“Oh, thank goodness!” said Jim, and sat down and lit his pipe.
“I couldn’t make up my mind to it at first,” his father went on. “One didn’t know how far things were going; and it’s hard to realise you grown up. After all, you’re only nineteen, Jim, lad, and for all that I know, you are capable of doing a man’s work, to my mind soldiering demands an extra degree of toughness, if a fellow is to be of real use. Still, as you say, much younger boys are going; I won’t ask you again to stay. Perhaps it wasn’t fair to ask you in the beginning. I was doubtful in my own mind; but I had to be sure there was real need.”

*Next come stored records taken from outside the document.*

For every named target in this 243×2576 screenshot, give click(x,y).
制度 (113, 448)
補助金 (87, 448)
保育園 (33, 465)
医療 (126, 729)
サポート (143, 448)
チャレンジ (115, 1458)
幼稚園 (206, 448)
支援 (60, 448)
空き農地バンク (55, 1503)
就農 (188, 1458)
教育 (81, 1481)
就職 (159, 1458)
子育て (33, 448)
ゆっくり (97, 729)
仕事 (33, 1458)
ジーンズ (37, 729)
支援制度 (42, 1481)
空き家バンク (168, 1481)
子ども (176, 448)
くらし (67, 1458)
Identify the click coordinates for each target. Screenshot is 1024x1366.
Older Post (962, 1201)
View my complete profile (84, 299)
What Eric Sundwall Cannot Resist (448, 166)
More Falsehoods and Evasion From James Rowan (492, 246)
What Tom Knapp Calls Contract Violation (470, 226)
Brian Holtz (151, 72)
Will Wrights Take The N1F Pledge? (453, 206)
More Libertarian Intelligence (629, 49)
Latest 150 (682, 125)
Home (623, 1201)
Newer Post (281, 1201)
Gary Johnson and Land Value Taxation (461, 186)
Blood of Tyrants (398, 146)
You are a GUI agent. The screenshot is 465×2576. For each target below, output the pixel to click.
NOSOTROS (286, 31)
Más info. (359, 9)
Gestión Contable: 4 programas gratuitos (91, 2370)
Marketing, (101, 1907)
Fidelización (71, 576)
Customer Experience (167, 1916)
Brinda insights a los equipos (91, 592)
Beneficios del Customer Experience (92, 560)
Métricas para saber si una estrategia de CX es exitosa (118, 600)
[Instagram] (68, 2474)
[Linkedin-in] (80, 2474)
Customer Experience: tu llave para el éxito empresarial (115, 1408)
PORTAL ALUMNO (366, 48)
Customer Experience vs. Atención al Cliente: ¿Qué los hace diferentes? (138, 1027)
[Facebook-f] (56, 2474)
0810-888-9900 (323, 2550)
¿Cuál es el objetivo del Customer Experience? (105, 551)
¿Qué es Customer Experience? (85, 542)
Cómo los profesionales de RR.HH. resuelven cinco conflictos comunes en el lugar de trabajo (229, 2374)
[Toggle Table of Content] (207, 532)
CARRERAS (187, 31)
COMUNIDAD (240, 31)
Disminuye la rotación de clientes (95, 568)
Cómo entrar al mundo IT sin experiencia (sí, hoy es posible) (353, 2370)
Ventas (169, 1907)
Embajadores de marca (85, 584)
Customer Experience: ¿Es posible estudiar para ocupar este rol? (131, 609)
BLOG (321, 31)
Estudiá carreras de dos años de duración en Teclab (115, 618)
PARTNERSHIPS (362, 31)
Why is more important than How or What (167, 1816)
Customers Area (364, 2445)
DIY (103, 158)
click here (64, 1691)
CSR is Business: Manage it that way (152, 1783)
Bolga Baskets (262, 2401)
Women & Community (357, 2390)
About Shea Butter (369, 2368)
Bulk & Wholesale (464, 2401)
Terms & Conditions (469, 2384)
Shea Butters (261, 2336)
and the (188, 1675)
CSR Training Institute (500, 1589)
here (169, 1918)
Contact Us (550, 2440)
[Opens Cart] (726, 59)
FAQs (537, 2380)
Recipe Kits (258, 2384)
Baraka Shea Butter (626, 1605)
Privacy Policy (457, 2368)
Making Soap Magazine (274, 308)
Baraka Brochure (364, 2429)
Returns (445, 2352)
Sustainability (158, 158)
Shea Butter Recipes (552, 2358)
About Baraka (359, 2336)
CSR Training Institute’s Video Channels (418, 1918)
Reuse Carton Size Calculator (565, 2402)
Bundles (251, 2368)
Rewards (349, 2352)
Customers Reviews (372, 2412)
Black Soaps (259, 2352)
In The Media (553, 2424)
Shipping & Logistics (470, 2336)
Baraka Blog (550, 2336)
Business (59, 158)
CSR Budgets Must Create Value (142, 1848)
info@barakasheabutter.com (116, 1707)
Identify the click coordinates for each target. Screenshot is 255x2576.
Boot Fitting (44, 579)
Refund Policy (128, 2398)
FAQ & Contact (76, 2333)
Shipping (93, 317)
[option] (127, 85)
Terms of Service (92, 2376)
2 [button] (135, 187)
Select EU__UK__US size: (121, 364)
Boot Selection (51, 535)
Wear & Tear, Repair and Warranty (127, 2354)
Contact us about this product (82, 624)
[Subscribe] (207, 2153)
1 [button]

“And are you satisfied now?”
“Oh, yes. There isn’t any room for further doubt. Every day brings evidence of what the job is going to be—the biggest the Empire ever had to tackle. And the cry from Belgium comes home to every decent man. I’d rather go myself than send you; but as I said, I’m glad you don’t want to stay.”
“Then that’s all right,” Jim said, with a mighty sigh of relief. “You don’t know what a weight it is off my mind, Dad. I’ve hated to seem a beast over it, and you know I always go by your judgment. But somehow I knew you’d have to think differently yourself. Why, great Scott! I couldn’t face you and Norah, in ten years, if I had stayed at home!”
“No; and I couldn’t face you if I had been the one to keep you,” said his father. “So that is settled. But there are other things to settle as well.”
“Rather!” said Jim. “I wonder, can I get into the first contingent, or if I’ll have to wait for the second.”
His father paused before replying.
“There is something else, altogether,” he said at length. “My own plans seem on the verge of an upheaval, just now.”
“Yours? Nothing wrong, is there, Dad?”